## TEXT
## start
4.4                                 Repayment or Refinancing of Guaranteed
Debt.  The Partnership shall not, at any time during the Tax Protection Period
applicable to a Partner Guarantor, repay or refinance all or any portion of any
Guaranteed Debt unless (i) after taking into account such repayment, each
Partner Guarantor would be entitled to include in its basis for its Units an
amount of Guaranteed Debt equal to its Minimum Liability Amount, or
(ii) alternatively, the Partnership, not less than 30 days prior to such
repayment or refinancing, offers to the applicable Partner Guarantors the
opportunity either (A) to enter into a Qualified Guarantee with respect to other
Qualified Guarantee Indebtedness or (B) to enter into a DRO, in either case in
an amount sufficient so that, taking into account such guarantees of such other
Qualified Guarantee Indebtedness or DRO, as applicable, each Partner Guarantor
who guarantees such other Qualified Guarantee Indebtedness or enters into a DRO
in the amount specified by the Partnership would be entitled to include in its
adjusted tax basis for its Units debt equal to the Minimum Liability Amount for
such Partner Guarantor.
## end
## PROBLEM 1
Rewrite the paragraph of the clause that begins "The Partnership shall not, at any time" as a brief list, keeping its main facts.
## PROBLEM 2
According to the clause, at least how many days before a repayment or refinancing must the Partnership make its offer to the Partner Guarantors?

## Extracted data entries
## start
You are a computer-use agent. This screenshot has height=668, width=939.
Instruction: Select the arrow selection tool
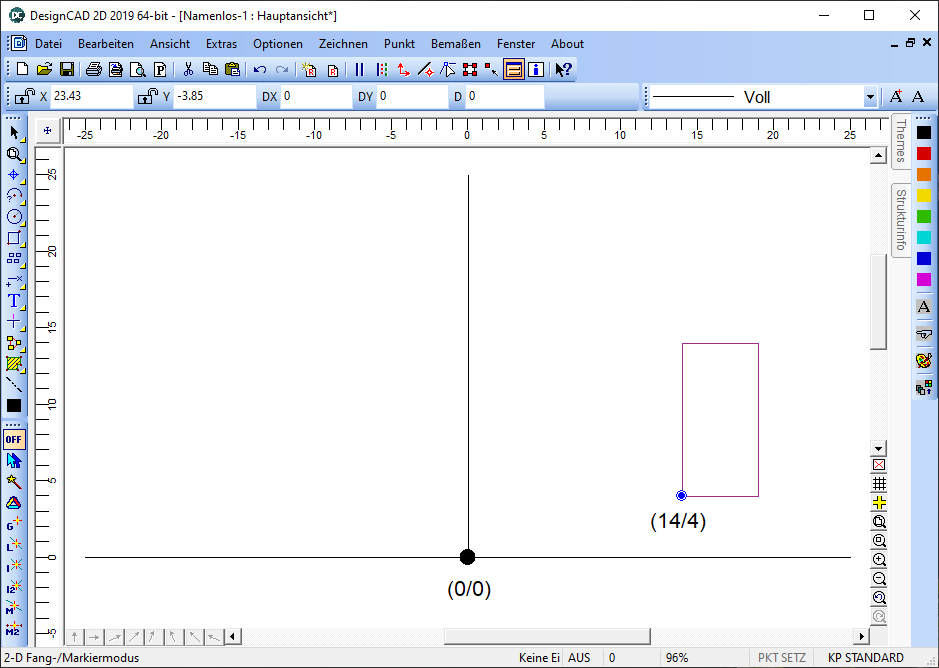tap(14, 131)
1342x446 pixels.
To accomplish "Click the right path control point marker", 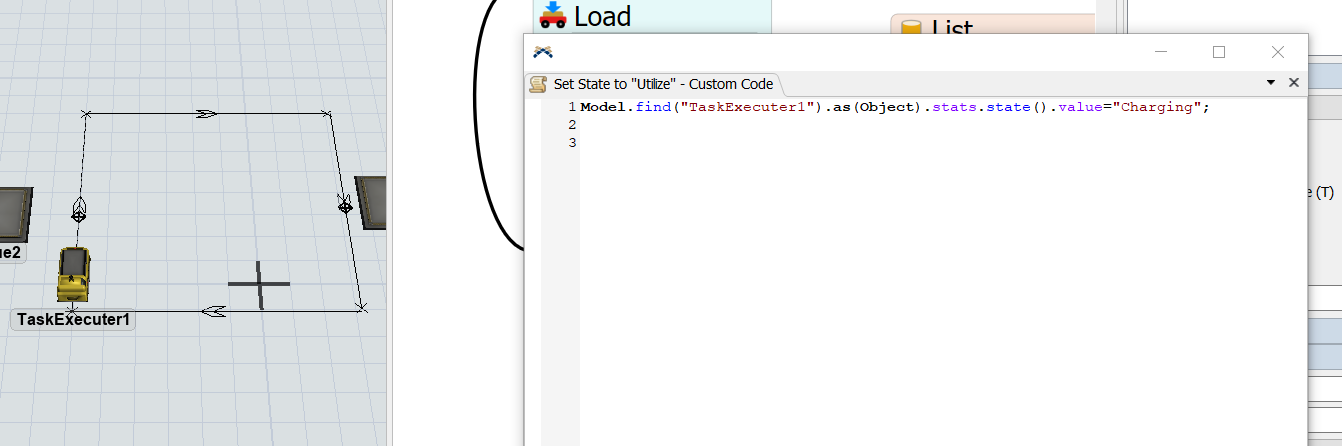I will [x=345, y=206].
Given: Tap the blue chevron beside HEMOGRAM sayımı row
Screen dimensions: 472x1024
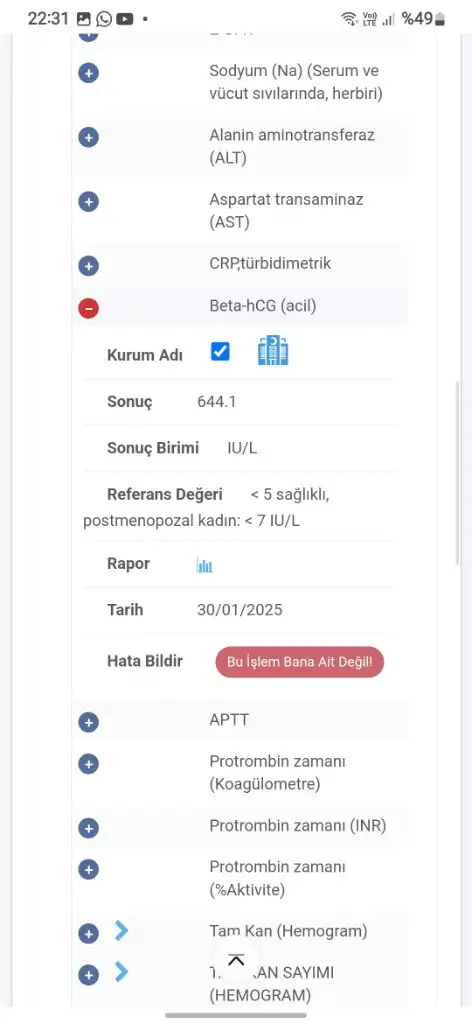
## end
## RESULT 1
During a Partner Guarantor's Tax Protection Period, the Partnership may not repay or refinance any part of Guaranteed Debt unless one of these holds:
- After the repayment, each Partner Guarantor could still include in the basis for its Units an amount of Guaranteed Debt equal to its Minimum Liability Amount.
- At least 30 days before the repayment or refinancing, the Partnership offers the affected Partner Guarantors the chance to do one of the following:
  - enter into a Qualified Guarantee of other Qualified Guarantee Indebtedness
  - enter into a DRO

The offer must be large enough that each Partner Guarantor who accepts it in the specified amount could include debt equal to its Minimum Liability Amount in the adjusted tax basis for its Units.

## RESULT 2
Not less than 30 days.